Il merito è stato condiviso in egual misura con voci di innegabile valore; in special modo quella del soprano Dimitra Theodossiou, Abigaille, abilissima nelle agilità di forza come nello smorzare, fino al limite dell’udibile, la preziosa vocalità nei passaggi più lirici e intimi. Sergio Bologna impegnato nel title role ha dispiegato un canto nobile sopratutto nelle frasi legate, mentre mancava di un certo accento nella scansione semantica e di quell’ampiezza vocale che si desidererebbe ascoltare in un baritono che interpreta il Re di Babilonia. Da segnalare le prestazioni di Enrico Giuseppe Iori, Zaccaria con il suo solidissimo settore acuto ed il pregevole timbro; la Fenena di Tiziana Carraro scenicamente disinvolta e di brunito colore tuttavia in alcuni passaggi leggermente gutturale; Fernanda Costa, una Anna di lusso.
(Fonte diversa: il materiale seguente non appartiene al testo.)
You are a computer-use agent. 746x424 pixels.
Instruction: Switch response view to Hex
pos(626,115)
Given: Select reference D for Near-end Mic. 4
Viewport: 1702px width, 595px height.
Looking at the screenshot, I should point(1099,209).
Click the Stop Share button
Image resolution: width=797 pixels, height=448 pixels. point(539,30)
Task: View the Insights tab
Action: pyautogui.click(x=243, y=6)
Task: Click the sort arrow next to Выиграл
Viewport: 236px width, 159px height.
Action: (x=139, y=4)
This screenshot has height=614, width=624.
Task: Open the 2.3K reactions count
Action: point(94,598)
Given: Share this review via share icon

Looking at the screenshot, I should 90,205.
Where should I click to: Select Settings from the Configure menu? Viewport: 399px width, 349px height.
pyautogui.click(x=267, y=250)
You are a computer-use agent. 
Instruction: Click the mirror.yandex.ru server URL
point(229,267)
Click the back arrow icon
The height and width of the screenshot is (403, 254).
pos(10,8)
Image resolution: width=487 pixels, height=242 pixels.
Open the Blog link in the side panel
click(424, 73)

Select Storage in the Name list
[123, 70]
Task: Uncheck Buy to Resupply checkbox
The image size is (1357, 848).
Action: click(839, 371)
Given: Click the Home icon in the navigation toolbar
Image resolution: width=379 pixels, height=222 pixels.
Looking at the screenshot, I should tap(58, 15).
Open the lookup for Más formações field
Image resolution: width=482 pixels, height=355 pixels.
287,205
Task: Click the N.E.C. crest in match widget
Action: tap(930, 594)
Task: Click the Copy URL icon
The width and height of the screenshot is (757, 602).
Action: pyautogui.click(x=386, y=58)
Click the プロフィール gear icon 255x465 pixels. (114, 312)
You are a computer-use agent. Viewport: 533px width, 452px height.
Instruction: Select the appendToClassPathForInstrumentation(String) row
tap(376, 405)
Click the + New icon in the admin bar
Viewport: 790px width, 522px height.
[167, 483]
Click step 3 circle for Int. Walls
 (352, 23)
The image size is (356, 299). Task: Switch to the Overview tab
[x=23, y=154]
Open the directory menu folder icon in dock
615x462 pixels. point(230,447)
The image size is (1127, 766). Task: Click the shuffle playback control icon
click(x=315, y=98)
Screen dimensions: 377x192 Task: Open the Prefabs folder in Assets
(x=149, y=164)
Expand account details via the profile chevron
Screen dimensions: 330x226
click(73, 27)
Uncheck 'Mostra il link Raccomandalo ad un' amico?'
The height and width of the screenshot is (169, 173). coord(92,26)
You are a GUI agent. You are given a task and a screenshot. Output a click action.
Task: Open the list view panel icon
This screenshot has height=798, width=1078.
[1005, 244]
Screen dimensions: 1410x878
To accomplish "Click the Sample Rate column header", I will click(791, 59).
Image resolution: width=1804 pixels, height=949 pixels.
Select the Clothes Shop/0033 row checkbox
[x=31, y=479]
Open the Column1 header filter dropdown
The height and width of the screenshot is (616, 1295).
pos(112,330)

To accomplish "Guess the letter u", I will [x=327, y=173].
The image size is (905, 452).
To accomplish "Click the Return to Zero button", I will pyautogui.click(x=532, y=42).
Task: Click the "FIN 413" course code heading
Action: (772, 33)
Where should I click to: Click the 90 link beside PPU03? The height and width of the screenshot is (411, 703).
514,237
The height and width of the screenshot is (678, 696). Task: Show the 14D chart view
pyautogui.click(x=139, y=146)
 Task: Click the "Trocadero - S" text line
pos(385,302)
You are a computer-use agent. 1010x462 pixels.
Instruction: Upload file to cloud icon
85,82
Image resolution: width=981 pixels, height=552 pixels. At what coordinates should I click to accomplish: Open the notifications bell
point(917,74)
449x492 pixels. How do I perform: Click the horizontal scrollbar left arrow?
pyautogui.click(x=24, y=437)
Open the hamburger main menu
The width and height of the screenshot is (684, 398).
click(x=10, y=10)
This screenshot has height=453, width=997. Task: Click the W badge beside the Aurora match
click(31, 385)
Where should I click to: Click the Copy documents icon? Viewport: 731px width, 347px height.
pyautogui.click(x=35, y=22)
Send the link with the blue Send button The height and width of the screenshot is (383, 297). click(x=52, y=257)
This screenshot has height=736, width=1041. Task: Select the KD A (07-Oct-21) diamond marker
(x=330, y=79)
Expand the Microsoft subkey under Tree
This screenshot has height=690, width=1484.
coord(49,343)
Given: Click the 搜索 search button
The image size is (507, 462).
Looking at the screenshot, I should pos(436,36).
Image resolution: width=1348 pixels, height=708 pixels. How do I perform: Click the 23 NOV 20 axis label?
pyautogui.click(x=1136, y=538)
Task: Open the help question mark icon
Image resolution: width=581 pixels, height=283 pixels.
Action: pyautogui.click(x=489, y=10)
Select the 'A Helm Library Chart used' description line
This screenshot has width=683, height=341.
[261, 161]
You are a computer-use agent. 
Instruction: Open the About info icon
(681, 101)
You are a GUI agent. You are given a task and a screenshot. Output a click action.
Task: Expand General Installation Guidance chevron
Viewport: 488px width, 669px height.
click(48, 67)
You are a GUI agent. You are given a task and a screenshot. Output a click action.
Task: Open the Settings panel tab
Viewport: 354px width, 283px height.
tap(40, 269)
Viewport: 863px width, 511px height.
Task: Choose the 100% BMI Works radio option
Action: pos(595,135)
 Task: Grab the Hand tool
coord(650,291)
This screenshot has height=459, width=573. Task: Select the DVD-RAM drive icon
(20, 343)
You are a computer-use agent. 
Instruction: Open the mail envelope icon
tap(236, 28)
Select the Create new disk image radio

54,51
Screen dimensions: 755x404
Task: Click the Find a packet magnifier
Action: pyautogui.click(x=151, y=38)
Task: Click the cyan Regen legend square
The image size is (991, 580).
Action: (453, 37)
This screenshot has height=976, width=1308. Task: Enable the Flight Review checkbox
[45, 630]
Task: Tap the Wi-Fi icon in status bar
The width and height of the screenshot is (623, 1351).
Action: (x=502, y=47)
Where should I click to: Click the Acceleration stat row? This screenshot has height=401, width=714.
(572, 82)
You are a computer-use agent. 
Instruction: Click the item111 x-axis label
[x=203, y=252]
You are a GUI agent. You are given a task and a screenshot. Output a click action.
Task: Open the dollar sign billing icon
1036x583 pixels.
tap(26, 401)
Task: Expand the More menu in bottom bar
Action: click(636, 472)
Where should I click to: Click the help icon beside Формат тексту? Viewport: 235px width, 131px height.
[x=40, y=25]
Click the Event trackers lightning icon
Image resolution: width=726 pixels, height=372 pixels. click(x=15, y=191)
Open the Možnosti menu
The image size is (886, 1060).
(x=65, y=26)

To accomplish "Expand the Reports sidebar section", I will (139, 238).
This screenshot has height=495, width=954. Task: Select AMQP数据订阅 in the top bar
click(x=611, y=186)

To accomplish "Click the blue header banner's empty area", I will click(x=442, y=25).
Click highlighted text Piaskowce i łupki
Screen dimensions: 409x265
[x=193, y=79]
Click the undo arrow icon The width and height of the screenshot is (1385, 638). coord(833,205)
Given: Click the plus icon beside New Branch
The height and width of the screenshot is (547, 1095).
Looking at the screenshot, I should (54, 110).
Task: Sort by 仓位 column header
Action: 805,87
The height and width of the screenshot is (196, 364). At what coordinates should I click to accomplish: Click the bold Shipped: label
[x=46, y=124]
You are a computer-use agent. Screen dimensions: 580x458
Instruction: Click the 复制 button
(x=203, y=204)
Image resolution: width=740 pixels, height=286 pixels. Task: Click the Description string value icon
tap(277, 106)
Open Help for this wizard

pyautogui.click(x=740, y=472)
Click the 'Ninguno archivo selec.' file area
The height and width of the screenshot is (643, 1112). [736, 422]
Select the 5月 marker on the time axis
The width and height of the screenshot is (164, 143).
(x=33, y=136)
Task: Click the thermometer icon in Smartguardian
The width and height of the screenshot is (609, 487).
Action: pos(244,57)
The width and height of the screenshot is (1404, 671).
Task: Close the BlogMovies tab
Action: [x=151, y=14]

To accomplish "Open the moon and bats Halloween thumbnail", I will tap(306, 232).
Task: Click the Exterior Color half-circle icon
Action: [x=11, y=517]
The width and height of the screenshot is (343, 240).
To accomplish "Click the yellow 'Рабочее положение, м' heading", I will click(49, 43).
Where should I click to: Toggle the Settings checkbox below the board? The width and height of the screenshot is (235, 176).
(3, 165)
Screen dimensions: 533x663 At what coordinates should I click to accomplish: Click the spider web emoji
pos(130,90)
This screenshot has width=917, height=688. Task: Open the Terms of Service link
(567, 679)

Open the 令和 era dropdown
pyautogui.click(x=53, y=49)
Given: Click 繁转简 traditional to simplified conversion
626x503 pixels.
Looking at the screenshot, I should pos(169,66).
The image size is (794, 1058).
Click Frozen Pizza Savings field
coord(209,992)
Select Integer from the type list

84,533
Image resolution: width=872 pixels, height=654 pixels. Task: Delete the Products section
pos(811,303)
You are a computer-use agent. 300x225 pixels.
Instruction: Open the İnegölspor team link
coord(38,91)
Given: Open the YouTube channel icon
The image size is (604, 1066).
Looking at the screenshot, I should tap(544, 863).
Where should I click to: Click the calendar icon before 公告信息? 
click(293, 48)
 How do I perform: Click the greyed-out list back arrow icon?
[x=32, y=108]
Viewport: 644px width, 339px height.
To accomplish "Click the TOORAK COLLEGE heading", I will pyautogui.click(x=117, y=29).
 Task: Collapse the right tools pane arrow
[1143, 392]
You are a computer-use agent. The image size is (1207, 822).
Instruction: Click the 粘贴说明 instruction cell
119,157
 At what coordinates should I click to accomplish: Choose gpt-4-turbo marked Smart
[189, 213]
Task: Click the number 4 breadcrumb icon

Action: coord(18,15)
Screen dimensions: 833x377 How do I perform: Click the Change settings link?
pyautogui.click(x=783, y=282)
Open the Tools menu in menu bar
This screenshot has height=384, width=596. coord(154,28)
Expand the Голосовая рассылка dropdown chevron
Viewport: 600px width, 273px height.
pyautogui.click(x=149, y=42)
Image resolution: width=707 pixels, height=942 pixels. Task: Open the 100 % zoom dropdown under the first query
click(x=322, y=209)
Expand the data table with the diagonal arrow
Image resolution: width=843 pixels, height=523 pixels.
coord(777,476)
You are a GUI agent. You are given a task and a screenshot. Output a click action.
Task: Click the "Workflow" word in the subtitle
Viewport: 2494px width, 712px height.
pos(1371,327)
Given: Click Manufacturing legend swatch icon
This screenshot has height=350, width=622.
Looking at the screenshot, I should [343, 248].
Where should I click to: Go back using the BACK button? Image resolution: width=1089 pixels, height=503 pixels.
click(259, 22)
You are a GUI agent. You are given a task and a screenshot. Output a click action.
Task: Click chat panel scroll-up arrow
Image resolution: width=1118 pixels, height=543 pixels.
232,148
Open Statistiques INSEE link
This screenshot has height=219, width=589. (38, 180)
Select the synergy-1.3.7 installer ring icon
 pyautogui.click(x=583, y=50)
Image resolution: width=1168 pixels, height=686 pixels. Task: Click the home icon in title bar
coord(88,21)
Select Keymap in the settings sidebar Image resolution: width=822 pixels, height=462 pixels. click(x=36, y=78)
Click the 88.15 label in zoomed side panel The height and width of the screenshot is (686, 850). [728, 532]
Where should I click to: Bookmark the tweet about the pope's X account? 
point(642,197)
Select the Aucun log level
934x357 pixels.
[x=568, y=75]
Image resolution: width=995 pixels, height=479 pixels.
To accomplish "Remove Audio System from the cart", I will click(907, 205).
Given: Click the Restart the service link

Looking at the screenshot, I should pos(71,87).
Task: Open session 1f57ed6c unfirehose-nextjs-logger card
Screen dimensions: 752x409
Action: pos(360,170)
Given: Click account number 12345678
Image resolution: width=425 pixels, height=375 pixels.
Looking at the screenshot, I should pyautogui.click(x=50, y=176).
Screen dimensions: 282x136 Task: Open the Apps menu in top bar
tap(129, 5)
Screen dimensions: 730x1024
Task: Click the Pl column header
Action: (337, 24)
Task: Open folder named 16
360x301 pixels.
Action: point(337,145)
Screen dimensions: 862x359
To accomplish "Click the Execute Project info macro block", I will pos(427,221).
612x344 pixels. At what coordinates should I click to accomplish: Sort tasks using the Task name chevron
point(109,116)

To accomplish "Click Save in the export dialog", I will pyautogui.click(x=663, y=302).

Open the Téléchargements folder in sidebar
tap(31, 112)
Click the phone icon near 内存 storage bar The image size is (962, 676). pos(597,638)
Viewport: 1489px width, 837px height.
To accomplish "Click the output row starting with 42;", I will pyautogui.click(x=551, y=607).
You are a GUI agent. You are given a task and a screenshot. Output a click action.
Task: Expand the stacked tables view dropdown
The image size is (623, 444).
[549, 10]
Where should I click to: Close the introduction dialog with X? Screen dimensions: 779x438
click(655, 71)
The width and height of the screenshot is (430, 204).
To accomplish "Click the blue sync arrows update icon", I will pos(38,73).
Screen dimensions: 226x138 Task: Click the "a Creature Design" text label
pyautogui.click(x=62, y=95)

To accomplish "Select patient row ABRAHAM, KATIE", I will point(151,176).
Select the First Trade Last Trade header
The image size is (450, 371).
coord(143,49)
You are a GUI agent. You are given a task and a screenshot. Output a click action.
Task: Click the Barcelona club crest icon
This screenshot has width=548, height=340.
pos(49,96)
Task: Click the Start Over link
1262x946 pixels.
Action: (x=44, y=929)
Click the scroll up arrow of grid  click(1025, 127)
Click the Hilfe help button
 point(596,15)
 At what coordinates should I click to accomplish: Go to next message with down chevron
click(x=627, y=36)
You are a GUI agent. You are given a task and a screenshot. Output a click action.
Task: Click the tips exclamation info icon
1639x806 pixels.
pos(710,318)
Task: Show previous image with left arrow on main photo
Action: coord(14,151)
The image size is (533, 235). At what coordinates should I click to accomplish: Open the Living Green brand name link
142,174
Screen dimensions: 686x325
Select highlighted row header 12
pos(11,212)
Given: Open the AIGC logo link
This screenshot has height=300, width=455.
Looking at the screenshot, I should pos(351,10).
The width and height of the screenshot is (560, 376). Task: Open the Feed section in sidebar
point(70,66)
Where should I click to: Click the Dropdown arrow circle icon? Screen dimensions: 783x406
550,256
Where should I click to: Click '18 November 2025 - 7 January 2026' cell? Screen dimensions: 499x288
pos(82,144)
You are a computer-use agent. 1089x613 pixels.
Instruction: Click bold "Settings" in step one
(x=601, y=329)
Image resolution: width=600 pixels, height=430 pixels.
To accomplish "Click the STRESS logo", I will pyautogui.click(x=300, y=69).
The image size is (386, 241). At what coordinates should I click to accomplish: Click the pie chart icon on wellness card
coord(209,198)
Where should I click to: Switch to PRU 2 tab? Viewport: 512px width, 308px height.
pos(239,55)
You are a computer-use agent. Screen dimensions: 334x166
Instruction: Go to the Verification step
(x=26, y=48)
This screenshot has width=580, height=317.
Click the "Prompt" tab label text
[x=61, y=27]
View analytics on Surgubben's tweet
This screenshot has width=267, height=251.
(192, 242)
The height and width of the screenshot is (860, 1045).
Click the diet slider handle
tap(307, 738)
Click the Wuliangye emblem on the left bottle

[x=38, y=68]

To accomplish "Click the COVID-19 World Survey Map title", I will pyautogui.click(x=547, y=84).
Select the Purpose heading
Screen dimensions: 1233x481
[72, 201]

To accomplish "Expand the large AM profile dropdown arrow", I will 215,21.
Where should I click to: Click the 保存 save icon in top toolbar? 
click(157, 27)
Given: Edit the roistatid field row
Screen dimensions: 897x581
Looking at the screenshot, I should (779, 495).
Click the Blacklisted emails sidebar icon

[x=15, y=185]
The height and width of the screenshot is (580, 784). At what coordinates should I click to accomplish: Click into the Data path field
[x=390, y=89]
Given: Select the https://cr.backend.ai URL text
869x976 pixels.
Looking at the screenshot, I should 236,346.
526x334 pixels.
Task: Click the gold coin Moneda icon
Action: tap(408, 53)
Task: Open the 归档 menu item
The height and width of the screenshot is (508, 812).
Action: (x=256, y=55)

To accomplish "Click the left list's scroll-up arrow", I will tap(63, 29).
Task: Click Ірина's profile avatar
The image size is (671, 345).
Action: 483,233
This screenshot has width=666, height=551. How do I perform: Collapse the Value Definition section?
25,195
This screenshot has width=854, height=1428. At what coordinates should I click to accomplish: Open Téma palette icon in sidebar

Ha purtroppo deluso Alberto Veronesi (figlio del famoso oncologo Umberto) la cui direzione e concertazione non è parsa sufficientemente approfondita nella ricerca espressiva, avendo per altro denotato sgradevoli "scolli" con il palcoscenico nonché la discutibile agogica dei tempi impressi all'orchestra costituita da elementi del Festival Pucciniano di Torre del Lago. Calorosa e sentita la condivisione emotiva tra pubblico e coro sul Va pensiero, considerato l’alter ego dell’Inno di Mameli che - pur a nostro giudizio un poco privo di pathos - ha comunque rivestito importante valenza simbolica per i 13 mila accorsi a festeggiare musicalmente il 150° Anniversario dell’Unità d’Italia. Spettatori plaudenti (in alcuni momenti a scena aperta) e...ritorno a casa senza ombrelli. Risultato: Nabucco ha fatto goal.